● **Exercise inputs**:
• • • • • • •
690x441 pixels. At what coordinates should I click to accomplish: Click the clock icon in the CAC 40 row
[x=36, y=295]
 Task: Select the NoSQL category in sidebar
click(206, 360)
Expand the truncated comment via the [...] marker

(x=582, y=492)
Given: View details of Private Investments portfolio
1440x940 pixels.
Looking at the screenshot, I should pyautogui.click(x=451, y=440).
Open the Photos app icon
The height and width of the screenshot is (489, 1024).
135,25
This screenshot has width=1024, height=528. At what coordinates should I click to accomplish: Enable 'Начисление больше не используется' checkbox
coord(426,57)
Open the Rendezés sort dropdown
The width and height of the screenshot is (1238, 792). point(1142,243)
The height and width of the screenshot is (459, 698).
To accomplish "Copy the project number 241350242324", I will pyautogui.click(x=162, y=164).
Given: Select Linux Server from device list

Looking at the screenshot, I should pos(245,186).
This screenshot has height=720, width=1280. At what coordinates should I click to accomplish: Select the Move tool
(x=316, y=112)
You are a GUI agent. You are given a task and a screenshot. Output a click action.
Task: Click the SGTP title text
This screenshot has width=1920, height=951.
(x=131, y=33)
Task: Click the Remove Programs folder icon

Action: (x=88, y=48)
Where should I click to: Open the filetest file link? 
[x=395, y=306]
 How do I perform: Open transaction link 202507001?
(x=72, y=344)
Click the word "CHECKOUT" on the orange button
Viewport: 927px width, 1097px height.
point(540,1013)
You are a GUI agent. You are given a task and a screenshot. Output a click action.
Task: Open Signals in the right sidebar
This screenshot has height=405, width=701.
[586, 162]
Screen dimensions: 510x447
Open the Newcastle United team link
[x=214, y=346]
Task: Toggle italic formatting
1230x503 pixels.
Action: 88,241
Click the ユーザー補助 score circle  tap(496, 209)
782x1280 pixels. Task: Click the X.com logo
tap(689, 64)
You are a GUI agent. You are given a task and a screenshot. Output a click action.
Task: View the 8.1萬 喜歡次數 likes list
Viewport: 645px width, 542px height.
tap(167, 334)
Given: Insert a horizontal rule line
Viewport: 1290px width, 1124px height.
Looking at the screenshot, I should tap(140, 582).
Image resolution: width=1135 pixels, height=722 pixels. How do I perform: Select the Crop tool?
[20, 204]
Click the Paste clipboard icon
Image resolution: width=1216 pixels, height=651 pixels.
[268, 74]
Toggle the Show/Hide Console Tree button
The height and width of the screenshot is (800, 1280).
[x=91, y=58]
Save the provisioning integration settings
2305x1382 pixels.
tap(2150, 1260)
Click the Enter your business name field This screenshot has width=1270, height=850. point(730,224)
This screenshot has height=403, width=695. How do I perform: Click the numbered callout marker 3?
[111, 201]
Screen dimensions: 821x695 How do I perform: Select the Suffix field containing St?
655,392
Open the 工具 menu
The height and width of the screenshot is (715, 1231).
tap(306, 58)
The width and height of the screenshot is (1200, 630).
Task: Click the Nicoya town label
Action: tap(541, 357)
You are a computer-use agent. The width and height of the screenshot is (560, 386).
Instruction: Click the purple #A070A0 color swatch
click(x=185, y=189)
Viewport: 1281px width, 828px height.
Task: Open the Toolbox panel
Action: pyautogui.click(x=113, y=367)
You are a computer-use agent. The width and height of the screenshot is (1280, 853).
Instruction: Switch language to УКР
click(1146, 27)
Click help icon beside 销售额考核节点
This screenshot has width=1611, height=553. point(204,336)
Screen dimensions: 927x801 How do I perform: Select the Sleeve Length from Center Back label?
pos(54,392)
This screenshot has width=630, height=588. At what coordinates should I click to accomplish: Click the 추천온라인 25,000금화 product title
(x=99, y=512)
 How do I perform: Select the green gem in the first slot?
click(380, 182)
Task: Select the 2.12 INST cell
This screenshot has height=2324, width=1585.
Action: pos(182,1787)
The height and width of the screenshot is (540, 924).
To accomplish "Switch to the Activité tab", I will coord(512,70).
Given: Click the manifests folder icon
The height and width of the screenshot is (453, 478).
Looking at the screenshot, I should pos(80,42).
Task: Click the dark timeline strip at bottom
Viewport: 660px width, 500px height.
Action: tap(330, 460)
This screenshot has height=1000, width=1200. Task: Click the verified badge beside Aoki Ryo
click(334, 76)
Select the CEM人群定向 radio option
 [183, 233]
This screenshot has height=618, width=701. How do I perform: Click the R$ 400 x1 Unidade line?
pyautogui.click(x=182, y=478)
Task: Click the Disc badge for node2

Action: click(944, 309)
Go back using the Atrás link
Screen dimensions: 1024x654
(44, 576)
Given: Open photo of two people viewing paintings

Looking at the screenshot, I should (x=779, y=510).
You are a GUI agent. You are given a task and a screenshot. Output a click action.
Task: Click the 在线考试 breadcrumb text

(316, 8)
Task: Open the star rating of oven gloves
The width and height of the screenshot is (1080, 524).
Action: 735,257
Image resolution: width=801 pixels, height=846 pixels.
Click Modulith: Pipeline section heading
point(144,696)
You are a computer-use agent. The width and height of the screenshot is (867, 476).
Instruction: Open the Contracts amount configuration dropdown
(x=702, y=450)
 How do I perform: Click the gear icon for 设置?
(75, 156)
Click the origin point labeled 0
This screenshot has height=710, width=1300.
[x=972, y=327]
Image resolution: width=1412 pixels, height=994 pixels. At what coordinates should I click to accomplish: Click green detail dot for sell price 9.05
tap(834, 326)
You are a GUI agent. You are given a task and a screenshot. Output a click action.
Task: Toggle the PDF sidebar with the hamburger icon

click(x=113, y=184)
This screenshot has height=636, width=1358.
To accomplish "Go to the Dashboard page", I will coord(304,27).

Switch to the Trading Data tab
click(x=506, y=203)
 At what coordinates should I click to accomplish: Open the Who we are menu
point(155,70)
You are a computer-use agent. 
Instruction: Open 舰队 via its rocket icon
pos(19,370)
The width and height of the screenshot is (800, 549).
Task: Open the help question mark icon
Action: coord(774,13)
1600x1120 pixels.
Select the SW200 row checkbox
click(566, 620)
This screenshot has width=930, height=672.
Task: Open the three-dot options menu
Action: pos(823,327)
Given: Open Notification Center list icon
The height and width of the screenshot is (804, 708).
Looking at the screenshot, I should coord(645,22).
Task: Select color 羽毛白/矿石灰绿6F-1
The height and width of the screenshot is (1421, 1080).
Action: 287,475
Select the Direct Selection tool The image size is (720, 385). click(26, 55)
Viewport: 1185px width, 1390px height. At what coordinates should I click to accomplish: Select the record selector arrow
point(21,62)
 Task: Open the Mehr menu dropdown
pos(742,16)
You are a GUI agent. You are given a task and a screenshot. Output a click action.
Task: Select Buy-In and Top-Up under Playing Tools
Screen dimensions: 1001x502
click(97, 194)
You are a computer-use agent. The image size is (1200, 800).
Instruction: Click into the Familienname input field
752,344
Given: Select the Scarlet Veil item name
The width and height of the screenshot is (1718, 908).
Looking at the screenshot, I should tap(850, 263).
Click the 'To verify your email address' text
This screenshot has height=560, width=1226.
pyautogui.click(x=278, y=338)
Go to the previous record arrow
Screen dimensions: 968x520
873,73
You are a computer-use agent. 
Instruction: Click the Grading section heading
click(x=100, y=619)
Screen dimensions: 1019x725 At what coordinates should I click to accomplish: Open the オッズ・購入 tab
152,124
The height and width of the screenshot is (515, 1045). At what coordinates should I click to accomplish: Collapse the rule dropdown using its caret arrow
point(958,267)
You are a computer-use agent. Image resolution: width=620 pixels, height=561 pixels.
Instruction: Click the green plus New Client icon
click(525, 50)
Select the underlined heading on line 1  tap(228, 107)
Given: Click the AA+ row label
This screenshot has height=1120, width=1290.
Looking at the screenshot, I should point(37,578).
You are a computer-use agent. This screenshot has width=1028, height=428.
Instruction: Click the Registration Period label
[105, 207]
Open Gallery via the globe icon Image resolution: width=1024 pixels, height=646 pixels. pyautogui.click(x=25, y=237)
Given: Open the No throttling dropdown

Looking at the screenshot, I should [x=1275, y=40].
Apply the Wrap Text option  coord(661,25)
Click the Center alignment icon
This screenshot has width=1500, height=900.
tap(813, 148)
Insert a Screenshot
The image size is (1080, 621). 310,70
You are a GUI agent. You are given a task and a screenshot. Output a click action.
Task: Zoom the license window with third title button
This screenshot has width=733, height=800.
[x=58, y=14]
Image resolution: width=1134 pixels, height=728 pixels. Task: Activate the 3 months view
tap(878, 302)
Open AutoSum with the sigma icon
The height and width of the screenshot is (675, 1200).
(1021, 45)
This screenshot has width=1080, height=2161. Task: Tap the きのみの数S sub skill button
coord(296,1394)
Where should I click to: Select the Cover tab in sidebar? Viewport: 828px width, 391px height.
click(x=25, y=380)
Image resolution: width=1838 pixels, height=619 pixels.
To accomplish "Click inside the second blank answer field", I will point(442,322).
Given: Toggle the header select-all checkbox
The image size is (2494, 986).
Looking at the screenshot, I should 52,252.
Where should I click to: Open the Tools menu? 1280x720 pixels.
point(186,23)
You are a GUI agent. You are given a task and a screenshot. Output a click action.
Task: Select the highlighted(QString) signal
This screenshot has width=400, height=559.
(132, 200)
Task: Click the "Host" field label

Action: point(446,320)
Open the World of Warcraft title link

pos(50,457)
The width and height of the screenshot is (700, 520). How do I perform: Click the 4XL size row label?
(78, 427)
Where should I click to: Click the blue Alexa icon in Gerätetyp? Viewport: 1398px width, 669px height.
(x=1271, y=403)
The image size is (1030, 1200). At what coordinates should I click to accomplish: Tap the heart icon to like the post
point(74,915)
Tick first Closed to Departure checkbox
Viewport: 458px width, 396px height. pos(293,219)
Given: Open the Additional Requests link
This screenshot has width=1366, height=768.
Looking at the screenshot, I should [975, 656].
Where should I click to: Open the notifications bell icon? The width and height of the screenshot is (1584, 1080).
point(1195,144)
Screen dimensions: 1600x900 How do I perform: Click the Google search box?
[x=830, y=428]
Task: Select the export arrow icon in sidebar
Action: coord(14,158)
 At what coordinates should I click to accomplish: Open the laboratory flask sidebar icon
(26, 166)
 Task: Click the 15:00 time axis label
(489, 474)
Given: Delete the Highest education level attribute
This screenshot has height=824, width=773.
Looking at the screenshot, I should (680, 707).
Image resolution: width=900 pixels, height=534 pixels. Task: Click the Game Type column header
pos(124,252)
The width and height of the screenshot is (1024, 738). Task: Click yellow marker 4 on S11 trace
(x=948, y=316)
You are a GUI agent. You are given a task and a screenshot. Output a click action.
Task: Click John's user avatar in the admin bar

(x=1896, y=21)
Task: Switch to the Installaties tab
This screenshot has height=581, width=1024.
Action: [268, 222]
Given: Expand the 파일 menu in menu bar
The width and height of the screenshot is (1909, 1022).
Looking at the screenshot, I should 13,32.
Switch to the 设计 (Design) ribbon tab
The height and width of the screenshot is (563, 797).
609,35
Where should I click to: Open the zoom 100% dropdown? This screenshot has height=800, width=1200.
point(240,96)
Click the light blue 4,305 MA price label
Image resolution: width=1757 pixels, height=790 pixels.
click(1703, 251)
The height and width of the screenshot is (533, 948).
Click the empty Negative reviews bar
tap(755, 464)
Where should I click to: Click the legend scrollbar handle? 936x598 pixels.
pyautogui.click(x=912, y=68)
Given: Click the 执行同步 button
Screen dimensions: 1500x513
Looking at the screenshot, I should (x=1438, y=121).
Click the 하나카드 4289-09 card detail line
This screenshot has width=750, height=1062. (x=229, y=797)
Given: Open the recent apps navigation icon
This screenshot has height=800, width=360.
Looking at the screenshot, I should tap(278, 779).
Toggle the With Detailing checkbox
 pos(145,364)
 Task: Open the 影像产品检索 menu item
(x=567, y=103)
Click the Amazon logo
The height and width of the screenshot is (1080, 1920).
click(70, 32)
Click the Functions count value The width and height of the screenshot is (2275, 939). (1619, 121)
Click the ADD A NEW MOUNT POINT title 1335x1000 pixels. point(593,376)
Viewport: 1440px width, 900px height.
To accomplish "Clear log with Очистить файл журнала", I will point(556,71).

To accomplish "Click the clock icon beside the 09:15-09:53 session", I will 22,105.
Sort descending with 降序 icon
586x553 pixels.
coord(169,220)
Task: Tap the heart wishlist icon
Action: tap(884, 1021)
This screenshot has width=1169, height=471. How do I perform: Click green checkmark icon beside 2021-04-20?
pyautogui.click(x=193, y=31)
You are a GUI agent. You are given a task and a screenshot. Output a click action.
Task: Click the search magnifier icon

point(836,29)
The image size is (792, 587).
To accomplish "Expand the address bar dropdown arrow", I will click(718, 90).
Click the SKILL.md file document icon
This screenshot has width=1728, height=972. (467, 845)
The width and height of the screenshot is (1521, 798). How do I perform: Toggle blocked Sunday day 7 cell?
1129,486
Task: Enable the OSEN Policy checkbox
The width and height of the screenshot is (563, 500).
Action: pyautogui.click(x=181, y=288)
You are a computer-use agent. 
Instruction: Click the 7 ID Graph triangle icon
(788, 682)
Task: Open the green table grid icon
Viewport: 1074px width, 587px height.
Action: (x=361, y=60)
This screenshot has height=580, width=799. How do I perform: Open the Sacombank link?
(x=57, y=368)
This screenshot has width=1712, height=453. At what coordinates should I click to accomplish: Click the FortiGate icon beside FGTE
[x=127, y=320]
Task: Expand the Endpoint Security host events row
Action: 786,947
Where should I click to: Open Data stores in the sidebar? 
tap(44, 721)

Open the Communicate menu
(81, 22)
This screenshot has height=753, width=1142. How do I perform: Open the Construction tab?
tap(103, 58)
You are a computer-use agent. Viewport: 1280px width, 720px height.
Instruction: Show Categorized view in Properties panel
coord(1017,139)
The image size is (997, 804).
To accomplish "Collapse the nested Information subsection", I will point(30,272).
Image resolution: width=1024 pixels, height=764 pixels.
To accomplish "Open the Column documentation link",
• • • • • • •
● **Task to carry out**:
Your answer must be a single number: the count of lines in the data that contain the string "computer".

● **Answer box**:
10